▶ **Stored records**
☆ ☆ ☆
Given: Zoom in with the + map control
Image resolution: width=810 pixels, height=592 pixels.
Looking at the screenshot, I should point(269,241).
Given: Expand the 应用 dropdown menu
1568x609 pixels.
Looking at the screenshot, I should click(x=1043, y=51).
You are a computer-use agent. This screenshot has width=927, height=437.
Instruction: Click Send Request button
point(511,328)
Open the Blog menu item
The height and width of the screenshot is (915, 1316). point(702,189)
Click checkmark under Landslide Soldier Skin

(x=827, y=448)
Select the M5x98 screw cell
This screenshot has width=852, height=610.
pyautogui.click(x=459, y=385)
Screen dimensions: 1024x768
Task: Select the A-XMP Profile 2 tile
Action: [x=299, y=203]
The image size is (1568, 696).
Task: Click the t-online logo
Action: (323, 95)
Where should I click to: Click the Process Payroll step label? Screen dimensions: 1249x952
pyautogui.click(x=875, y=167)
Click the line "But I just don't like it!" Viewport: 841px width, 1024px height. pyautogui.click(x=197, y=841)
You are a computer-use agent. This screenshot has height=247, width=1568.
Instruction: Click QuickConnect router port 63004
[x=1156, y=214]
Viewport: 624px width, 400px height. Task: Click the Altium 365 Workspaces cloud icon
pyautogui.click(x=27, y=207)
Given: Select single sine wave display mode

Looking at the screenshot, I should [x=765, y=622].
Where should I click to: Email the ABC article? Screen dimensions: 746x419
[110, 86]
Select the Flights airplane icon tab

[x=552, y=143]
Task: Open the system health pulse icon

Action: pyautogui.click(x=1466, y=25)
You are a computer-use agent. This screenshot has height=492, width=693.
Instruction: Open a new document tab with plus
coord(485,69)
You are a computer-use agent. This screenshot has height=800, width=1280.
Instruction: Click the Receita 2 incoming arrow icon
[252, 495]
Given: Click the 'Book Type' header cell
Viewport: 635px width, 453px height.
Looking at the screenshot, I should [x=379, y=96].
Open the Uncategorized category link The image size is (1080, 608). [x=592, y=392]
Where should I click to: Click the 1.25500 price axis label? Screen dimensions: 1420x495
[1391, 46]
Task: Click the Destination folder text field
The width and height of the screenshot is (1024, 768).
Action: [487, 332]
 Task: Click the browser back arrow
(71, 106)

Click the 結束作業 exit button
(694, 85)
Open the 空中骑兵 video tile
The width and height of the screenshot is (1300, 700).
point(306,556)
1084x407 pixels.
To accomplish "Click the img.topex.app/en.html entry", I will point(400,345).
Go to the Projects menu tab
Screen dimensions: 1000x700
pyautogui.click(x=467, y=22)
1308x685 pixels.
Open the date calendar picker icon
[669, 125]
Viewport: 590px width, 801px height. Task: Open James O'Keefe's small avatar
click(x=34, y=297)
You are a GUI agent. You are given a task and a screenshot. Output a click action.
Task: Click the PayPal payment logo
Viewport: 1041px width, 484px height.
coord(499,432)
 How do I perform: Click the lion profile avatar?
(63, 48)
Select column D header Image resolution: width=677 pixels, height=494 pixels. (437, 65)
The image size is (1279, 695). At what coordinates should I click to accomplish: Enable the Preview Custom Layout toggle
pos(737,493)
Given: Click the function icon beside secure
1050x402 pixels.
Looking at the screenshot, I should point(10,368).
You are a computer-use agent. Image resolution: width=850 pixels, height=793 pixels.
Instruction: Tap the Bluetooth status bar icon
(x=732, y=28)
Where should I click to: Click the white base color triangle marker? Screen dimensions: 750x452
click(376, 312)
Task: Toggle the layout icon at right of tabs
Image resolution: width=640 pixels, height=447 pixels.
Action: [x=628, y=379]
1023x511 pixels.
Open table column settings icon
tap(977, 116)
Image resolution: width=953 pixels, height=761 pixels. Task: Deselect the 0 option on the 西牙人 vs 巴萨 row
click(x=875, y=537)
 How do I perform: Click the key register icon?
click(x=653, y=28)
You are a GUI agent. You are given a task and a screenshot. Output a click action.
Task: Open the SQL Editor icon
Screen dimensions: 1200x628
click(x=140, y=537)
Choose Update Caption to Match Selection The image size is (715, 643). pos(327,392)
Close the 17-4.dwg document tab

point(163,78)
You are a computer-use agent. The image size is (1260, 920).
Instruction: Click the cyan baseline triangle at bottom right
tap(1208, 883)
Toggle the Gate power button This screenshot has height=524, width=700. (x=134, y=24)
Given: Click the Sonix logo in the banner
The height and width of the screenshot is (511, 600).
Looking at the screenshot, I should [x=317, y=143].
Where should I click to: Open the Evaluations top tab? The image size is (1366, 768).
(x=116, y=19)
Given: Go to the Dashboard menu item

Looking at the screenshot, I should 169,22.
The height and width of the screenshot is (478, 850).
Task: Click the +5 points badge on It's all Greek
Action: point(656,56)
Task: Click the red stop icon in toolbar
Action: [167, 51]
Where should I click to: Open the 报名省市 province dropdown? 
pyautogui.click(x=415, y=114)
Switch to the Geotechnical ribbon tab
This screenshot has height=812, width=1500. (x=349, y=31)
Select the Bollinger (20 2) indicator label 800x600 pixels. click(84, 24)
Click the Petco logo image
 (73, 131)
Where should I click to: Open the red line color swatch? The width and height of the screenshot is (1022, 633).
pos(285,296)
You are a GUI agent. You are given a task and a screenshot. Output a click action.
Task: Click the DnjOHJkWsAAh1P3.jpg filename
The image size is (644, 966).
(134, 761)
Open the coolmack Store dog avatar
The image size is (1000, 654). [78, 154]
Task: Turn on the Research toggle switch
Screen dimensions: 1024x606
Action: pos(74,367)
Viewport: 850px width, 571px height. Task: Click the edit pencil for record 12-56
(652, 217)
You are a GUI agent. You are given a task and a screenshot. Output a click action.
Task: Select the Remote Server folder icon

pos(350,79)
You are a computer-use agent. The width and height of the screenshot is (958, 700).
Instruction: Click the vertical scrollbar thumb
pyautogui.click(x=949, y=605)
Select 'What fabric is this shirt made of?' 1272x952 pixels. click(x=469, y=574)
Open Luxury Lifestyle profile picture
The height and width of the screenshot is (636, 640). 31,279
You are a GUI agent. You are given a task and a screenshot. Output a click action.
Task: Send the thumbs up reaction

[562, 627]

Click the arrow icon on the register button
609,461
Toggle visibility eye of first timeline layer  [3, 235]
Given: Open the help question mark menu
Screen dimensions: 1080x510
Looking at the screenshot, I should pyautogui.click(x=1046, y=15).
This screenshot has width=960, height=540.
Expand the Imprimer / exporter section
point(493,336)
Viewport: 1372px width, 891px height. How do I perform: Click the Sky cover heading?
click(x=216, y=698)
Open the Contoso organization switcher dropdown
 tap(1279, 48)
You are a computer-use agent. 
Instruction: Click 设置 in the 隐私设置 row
☆ ☆ ☆
Start at the top line of the records and retype them all exactly.

▶ **Reply**
Given: Zoom in with the + map control
Image resolution: width=810 pixels, height=592 pixels.
Looking at the screenshot, I should point(269,241).
Given: Expand the 应用 dropdown menu
1568x609 pixels.
Looking at the screenshot, I should click(x=1043, y=51).
You are a computer-use agent. This screenshot has width=927, height=437.
Instruction: Click Send Request button
point(511,328)
Open the Blog menu item
The height and width of the screenshot is (915, 1316). point(702,189)
Click checkmark under Landslide Soldier Skin

(x=827, y=448)
Select the M5x98 screw cell
This screenshot has width=852, height=610.
pyautogui.click(x=459, y=385)
Screen dimensions: 1024x768
Task: Select the A-XMP Profile 2 tile
Action: [x=299, y=203]
The image size is (1568, 696).
Task: Click the t-online logo
Action: (323, 95)
Where should I click to: Click the Process Payroll step label? Screen dimensions: 1249x952
pyautogui.click(x=875, y=167)
Click the line "But I just don't like it!" Viewport: 841px width, 1024px height. pyautogui.click(x=197, y=841)
You are a computer-use agent. This screenshot has height=247, width=1568.
Instruction: Click QuickConnect router port 63004
[x=1156, y=214]
Viewport: 624px width, 400px height. Task: Click the Altium 365 Workspaces cloud icon
pyautogui.click(x=27, y=207)
Given: Select single sine wave display mode

Looking at the screenshot, I should [x=765, y=622].
Where should I click to: Email the ABC article? Screen dimensions: 746x419
[110, 86]
Select the Flights airplane icon tab

[x=552, y=143]
Task: Open the system health pulse icon

Action: pyautogui.click(x=1466, y=25)
You are a computer-use agent. This screenshot has height=492, width=693.
Instruction: Open a new document tab with plus
coord(485,69)
You are a computer-use agent. This screenshot has height=800, width=1280.
Instruction: Click the Receita 2 incoming arrow icon
[252, 495]
Given: Click the 'Book Type' header cell
Viewport: 635px width, 453px height.
Looking at the screenshot, I should [x=379, y=96].
Open the Uncategorized category link The image size is (1080, 608). [x=592, y=392]
Where should I click to: Click the 1.25500 price axis label? Screen dimensions: 1420x495
[1391, 46]
Task: Click the Destination folder text field
The width and height of the screenshot is (1024, 768).
Action: [487, 332]
 Task: Click the browser back arrow
(71, 106)

Click the 結束作業 exit button
(694, 85)
Open the 空中骑兵 video tile
The width and height of the screenshot is (1300, 700).
point(306,556)
1084x407 pixels.
To accomplish "Click the img.topex.app/en.html entry", I will point(400,345).
Go to the Projects menu tab
Screen dimensions: 1000x700
pyautogui.click(x=467, y=22)
1308x685 pixels.
Open the date calendar picker icon
[669, 125]
Viewport: 590px width, 801px height. Task: Open James O'Keefe's small avatar
click(x=34, y=297)
You are a GUI agent. You are given a task and a screenshot. Output a click action.
Task: Click the PayPal payment logo
Viewport: 1041px width, 484px height.
coord(499,432)
 How do I perform: Click the lion profile avatar?
(63, 48)
Select column D header Image resolution: width=677 pixels, height=494 pixels. (437, 65)
The image size is (1279, 695). At what coordinates should I click to accomplish: Enable the Preview Custom Layout toggle
pos(737,493)
Given: Click the function icon beside secure
1050x402 pixels.
Looking at the screenshot, I should point(10,368).
You are a computer-use agent. Image resolution: width=850 pixels, height=793 pixels.
Instruction: Tap the Bluetooth status bar icon
(x=732, y=28)
Where should I click to: Click the white base color triangle marker? Screen dimensions: 750x452
click(376, 312)
Task: Toggle the layout icon at right of tabs
Image resolution: width=640 pixels, height=447 pixels.
Action: [x=628, y=379]
1023x511 pixels.
Open table column settings icon
tap(977, 116)
Image resolution: width=953 pixels, height=761 pixels. Task: Deselect the 0 option on the 西牙人 vs 巴萨 row
click(x=875, y=537)
 How do I perform: Click the key register icon?
click(x=653, y=28)
You are a GUI agent. You are given a task and a screenshot. Output a click action.
Task: Open the SQL Editor icon
Screen dimensions: 1200x628
click(x=140, y=537)
Choose Update Caption to Match Selection The image size is (715, 643). pos(327,392)
Close the 17-4.dwg document tab

point(163,78)
You are a computer-use agent. The image size is (1260, 920).
Instruction: Click the cyan baseline triangle at bottom right
tap(1208, 883)
Toggle the Gate power button This screenshot has height=524, width=700. (x=134, y=24)
Given: Click the Sonix logo in the banner
The height and width of the screenshot is (511, 600).
Looking at the screenshot, I should [x=317, y=143].
Where should I click to: Open the Evaluations top tab? The image size is (1366, 768).
(x=116, y=19)
Given: Go to the Dashboard menu item

Looking at the screenshot, I should 169,22.
The height and width of the screenshot is (478, 850).
Task: Click the +5 points badge on It's all Greek
Action: point(656,56)
Task: Click the red stop icon in toolbar
Action: [167, 51]
Where should I click to: Open the 报名省市 province dropdown? 
pyautogui.click(x=415, y=114)
Switch to the Geotechnical ribbon tab
This screenshot has height=812, width=1500. (x=349, y=31)
Select the Bollinger (20 2) indicator label 800x600 pixels. click(84, 24)
Click the Petco logo image
 (73, 131)
Where should I click to: Open the red line color swatch? The width and height of the screenshot is (1022, 633).
pos(285,296)
You are a GUI agent. You are given a task and a screenshot. Output a click action.
Task: Click the DnjOHJkWsAAh1P3.jpg filename
The image size is (644, 966).
(134, 761)
Open the coolmack Store dog avatar
The image size is (1000, 654). [78, 154]
Task: Turn on the Research toggle switch
Screen dimensions: 1024x606
Action: pos(74,367)
Viewport: 850px width, 571px height. Task: Click the edit pencil for record 12-56
(652, 217)
You are a GUI agent. You are given a task and a screenshot. Output a click action.
Task: Select the Remote Server folder icon

pos(350,79)
You are a computer-use agent. The width and height of the screenshot is (958, 700).
Instruction: Click the vertical scrollbar thumb
pyautogui.click(x=949, y=605)
Select 'What fabric is this shirt made of?' 1272x952 pixels. click(x=469, y=574)
Open Luxury Lifestyle profile picture
The height and width of the screenshot is (636, 640). 31,279
You are a GUI agent. You are given a task and a screenshot. Output a click action.
Task: Send the thumbs up reaction

[562, 627]

Click the arrow icon on the register button
609,461
Toggle visibility eye of first timeline layer  [3, 235]
Given: Open the help question mark menu
Screen dimensions: 1080x510
Looking at the screenshot, I should pyautogui.click(x=1046, y=15).
This screenshot has width=960, height=540.
Expand the Imprimer / exporter section
point(493,336)
Viewport: 1372px width, 891px height. How do I perform: Click the Sky cover heading?
click(x=216, y=698)
Open the Contoso organization switcher dropdown
 tap(1279, 48)
You are a computer-use agent. 
Instruction: Click 设置 in the 隐私设置 row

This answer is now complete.